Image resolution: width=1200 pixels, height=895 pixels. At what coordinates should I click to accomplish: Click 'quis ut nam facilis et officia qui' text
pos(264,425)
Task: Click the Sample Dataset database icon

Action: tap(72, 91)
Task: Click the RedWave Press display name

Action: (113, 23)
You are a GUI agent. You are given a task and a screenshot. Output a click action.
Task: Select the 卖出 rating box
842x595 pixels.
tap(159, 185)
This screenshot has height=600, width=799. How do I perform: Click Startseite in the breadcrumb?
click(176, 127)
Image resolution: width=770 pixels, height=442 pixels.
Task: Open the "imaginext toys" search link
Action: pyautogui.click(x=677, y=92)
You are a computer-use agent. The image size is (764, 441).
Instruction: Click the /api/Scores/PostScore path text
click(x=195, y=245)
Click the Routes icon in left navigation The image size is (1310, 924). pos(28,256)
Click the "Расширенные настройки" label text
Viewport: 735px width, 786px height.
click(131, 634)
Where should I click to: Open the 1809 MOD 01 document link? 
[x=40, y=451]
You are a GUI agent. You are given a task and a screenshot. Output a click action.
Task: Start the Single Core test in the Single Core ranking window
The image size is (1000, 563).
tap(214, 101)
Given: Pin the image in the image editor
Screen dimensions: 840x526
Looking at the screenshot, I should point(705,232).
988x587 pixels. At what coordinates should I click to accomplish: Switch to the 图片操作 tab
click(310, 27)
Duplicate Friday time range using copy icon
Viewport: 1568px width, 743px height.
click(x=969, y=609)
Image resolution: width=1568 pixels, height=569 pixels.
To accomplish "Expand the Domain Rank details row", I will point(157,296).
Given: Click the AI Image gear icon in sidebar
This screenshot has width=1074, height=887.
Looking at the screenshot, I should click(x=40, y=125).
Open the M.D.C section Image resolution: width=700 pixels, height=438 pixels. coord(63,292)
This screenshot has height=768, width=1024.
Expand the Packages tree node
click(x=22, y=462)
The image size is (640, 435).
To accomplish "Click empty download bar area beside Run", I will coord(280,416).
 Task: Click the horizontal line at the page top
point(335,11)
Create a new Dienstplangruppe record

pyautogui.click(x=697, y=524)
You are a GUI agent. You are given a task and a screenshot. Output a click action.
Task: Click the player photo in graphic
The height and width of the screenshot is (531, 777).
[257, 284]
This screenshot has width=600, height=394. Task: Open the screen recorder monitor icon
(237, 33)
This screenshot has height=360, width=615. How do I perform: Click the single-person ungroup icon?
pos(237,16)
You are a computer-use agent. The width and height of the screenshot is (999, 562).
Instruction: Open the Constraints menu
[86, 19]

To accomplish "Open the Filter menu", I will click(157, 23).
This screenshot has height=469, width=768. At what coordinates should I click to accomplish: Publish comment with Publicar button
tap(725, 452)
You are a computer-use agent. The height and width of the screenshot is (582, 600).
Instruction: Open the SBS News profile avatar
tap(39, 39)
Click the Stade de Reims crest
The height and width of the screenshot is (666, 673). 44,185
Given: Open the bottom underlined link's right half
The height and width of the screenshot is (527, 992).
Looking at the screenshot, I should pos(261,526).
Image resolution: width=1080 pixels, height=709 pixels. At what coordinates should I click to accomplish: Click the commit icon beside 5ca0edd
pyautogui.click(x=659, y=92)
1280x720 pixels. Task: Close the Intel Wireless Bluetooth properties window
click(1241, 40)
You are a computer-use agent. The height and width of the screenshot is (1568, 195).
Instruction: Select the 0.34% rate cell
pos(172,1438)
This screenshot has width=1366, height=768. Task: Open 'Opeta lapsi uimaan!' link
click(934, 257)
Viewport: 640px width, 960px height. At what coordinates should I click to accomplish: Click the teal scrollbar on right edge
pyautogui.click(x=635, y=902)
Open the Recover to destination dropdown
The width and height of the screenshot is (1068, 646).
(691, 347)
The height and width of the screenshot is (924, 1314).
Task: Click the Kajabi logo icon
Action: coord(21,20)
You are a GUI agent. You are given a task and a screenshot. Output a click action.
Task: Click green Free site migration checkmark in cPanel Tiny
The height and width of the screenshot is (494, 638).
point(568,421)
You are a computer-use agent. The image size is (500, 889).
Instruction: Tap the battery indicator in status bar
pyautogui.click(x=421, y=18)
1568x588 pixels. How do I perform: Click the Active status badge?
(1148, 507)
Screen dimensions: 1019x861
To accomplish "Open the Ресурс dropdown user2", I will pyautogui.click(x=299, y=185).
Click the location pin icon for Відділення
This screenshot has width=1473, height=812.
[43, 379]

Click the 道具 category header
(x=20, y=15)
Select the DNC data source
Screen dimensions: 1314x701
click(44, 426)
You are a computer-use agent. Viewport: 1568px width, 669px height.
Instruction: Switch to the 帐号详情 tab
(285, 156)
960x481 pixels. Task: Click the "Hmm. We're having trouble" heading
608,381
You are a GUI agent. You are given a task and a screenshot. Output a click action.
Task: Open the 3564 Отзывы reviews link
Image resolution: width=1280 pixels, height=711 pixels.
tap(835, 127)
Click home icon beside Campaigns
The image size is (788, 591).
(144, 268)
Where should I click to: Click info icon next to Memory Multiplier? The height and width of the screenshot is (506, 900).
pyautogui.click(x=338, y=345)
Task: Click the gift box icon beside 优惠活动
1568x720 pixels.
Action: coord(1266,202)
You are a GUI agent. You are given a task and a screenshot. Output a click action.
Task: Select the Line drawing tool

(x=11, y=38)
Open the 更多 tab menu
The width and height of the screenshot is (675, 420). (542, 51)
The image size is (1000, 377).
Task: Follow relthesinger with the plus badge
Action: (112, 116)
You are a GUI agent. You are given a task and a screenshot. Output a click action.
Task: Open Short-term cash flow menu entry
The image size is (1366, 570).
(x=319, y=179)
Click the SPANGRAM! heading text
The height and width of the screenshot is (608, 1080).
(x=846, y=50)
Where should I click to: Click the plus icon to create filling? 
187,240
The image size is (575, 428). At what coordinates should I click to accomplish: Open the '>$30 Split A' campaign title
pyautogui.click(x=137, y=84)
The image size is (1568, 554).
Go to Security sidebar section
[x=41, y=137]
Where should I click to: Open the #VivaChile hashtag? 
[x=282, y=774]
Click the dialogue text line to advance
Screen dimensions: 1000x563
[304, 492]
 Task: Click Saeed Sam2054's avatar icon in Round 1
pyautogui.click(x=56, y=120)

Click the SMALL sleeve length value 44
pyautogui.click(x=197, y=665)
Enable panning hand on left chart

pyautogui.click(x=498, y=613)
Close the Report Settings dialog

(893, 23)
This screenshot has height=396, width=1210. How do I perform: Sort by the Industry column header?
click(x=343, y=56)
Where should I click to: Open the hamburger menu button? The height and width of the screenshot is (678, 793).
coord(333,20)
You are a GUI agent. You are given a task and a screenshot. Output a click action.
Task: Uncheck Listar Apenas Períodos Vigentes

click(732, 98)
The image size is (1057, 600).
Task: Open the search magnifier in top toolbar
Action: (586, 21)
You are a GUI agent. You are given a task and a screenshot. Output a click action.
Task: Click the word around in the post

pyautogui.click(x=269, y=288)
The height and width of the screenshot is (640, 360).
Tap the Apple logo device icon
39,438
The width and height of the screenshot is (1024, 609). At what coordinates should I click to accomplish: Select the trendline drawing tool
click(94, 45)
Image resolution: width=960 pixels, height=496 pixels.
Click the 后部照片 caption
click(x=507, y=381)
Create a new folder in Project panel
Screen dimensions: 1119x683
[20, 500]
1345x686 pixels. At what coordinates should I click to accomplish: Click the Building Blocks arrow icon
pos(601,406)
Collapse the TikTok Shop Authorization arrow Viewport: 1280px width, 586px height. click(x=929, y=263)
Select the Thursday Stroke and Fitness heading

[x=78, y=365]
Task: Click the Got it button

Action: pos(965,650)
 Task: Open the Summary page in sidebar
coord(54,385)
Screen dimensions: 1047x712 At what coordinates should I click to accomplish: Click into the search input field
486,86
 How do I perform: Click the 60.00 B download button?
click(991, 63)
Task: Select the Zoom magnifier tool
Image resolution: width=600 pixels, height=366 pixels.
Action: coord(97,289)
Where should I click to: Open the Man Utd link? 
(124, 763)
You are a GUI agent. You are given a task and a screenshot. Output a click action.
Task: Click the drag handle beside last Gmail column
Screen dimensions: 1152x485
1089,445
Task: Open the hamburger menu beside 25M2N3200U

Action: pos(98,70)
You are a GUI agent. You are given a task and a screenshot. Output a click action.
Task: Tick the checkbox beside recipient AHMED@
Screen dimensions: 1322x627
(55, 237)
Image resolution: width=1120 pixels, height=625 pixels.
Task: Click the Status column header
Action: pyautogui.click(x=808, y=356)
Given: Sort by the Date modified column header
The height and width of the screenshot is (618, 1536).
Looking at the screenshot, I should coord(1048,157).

════════════════════

* _Task_
Starting with the line that holds "Task: Click the drag", copy each remaining line of the listing above exactly, through the last one.

* _Task answer_
Task: Click the drag handle beside last Gmail column
Screen dimensions: 1152x485
1089,445
Task: Open the hamburger menu beside 25M2N3200U

Action: pos(98,70)
You are a GUI agent. You are given a task and a screenshot. Output a click action.
Task: Tick the checkbox beside recipient AHMED@
Screen dimensions: 1322x627
(55, 237)
Image resolution: width=1120 pixels, height=625 pixels.
Task: Click the Status column header
Action: pyautogui.click(x=808, y=356)
Given: Sort by the Date modified column header
The height and width of the screenshot is (618, 1536).
Looking at the screenshot, I should coord(1048,157).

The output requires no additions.